[Task to carry out] Only the lines from the one with "1635x920 pixels. Task: Print" through the last line of the material below belong in the answer, copied exactly and without pictures.

[Available data]
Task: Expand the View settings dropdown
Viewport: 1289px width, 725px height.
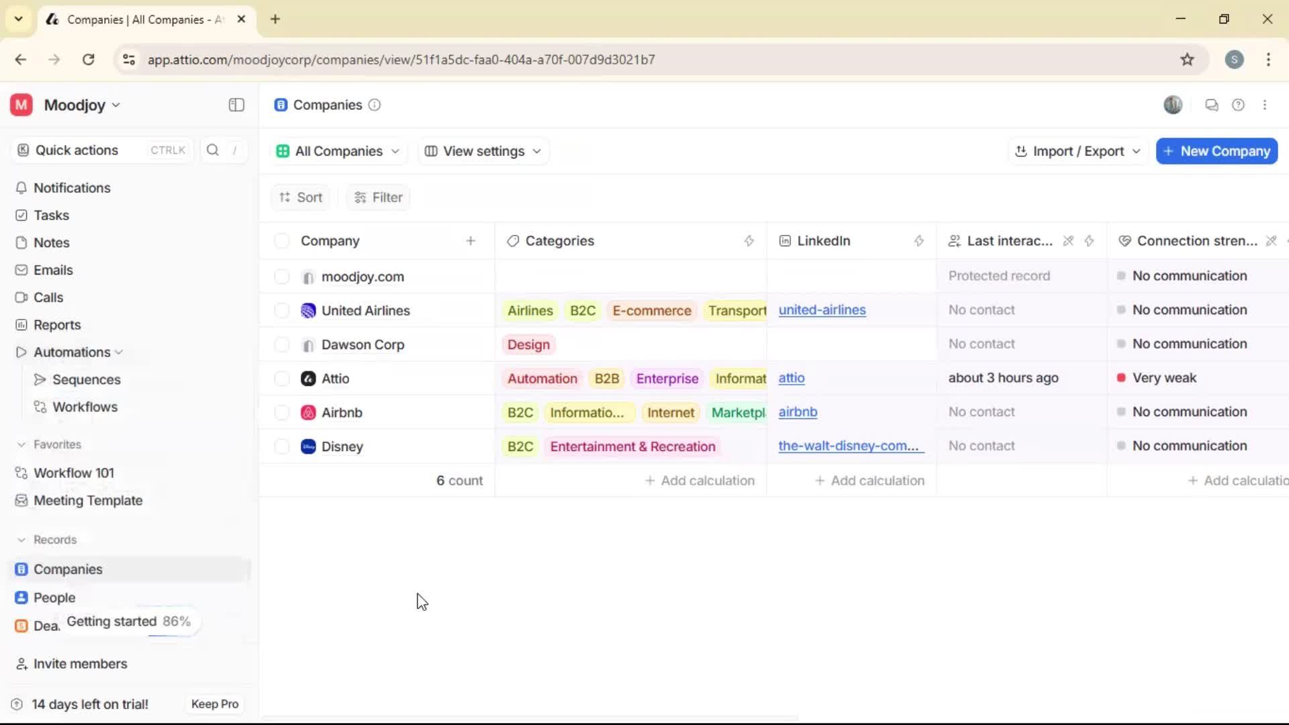Action: tap(483, 151)
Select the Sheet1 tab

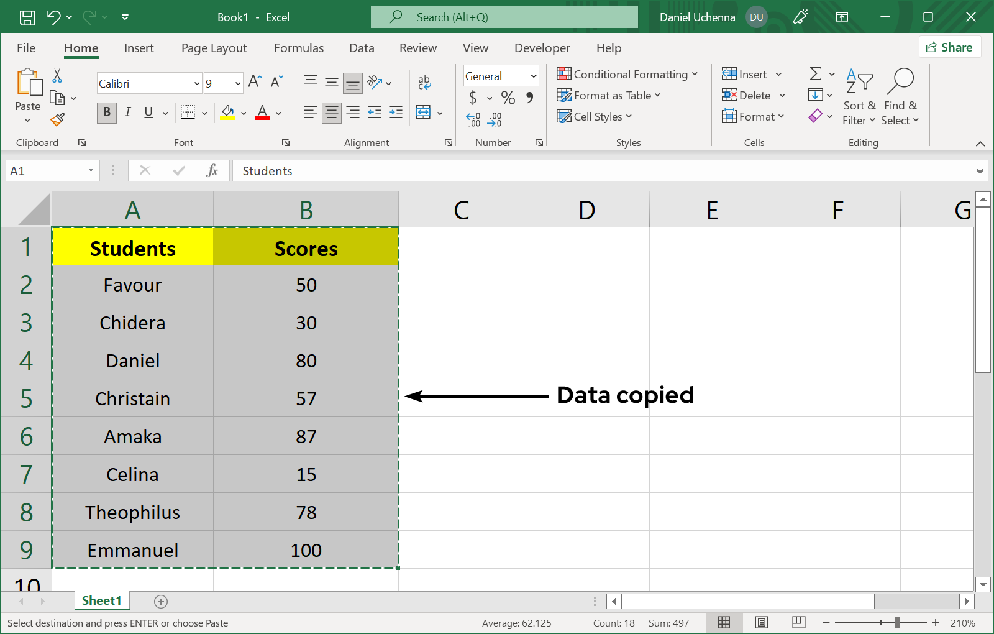102,600
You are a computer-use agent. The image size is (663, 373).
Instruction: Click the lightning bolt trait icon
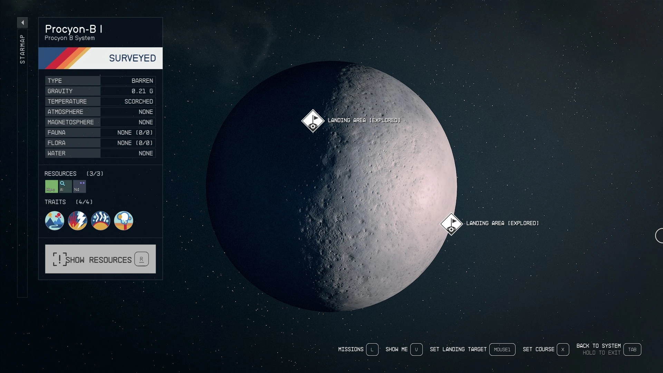pyautogui.click(x=78, y=221)
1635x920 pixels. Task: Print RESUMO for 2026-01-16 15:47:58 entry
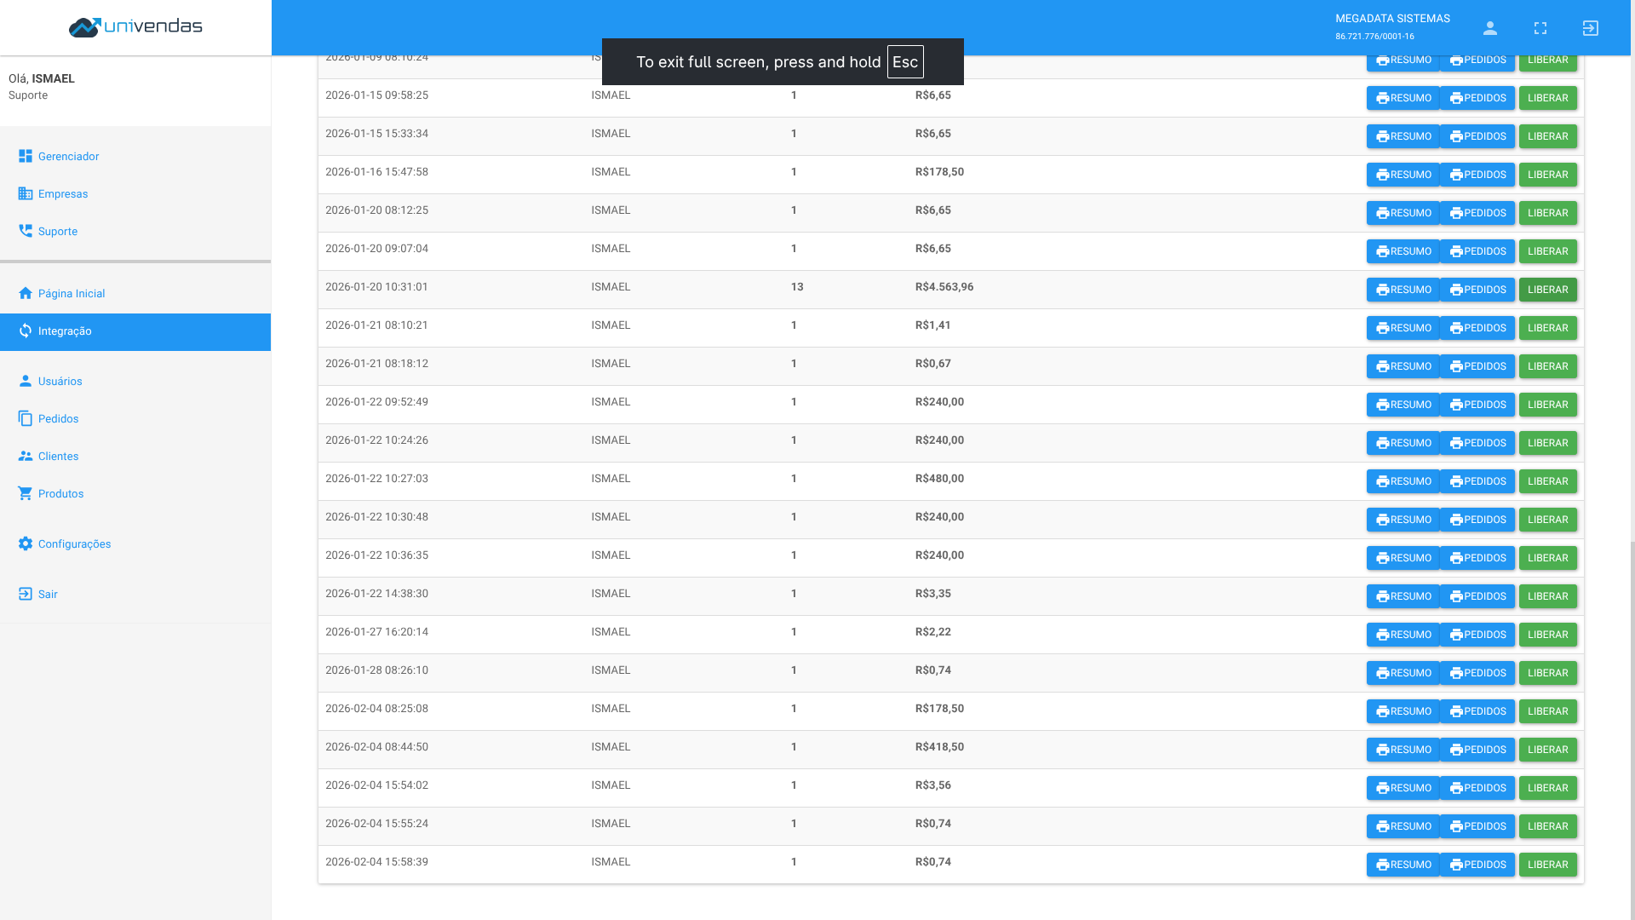point(1403,175)
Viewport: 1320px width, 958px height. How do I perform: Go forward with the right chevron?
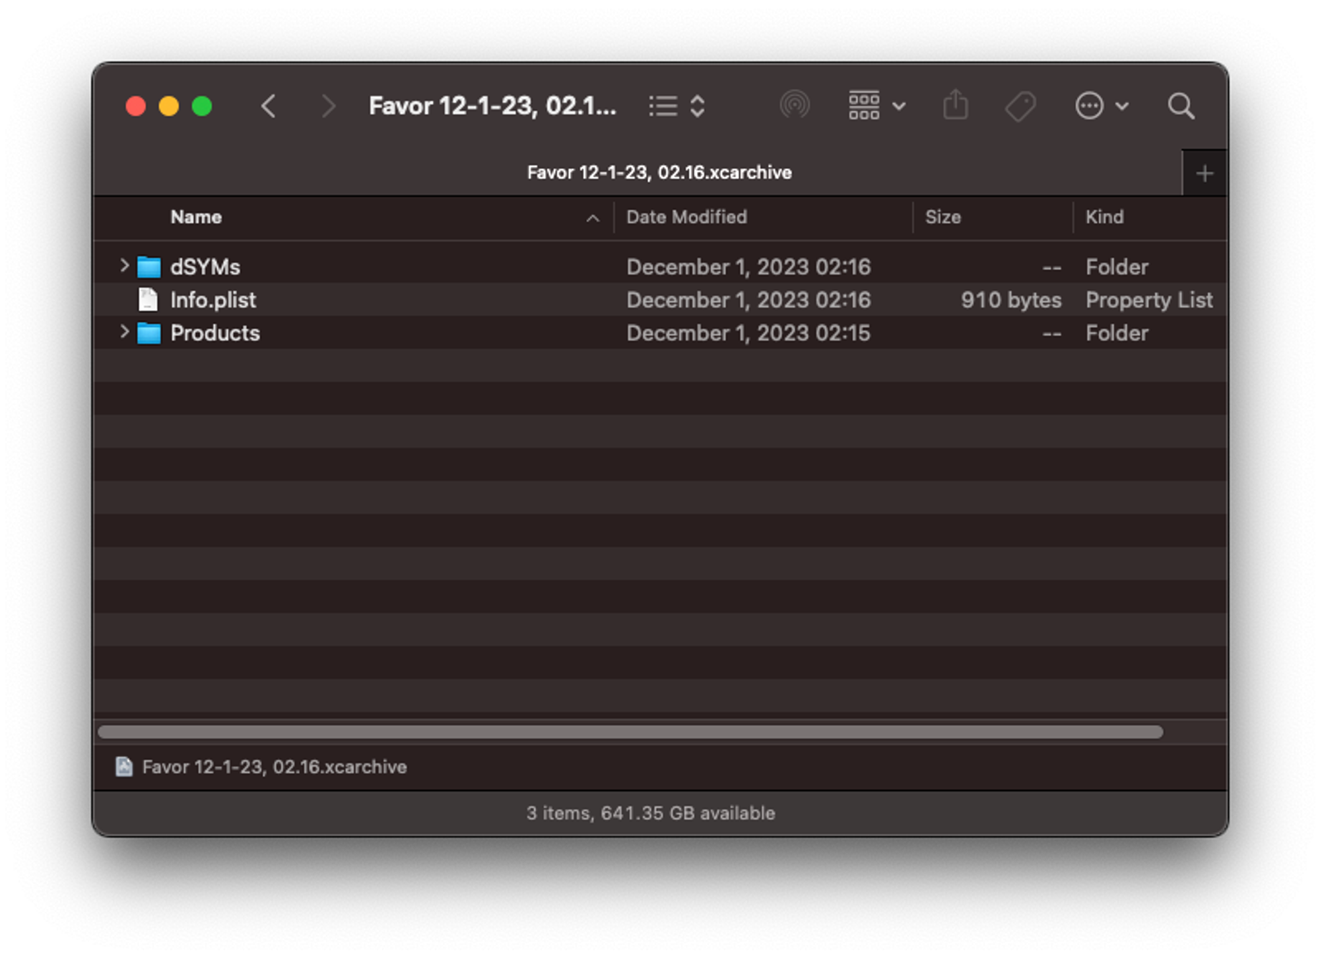[x=328, y=106]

[Finished exercise]
1635x920 pixels. Task: Print RESUMO for 2026-01-16 15:47:58 entry
point(1403,175)
Viewport: 1320px width, 958px height. How do I perform: Go forward with the right chevron?
[x=328, y=106]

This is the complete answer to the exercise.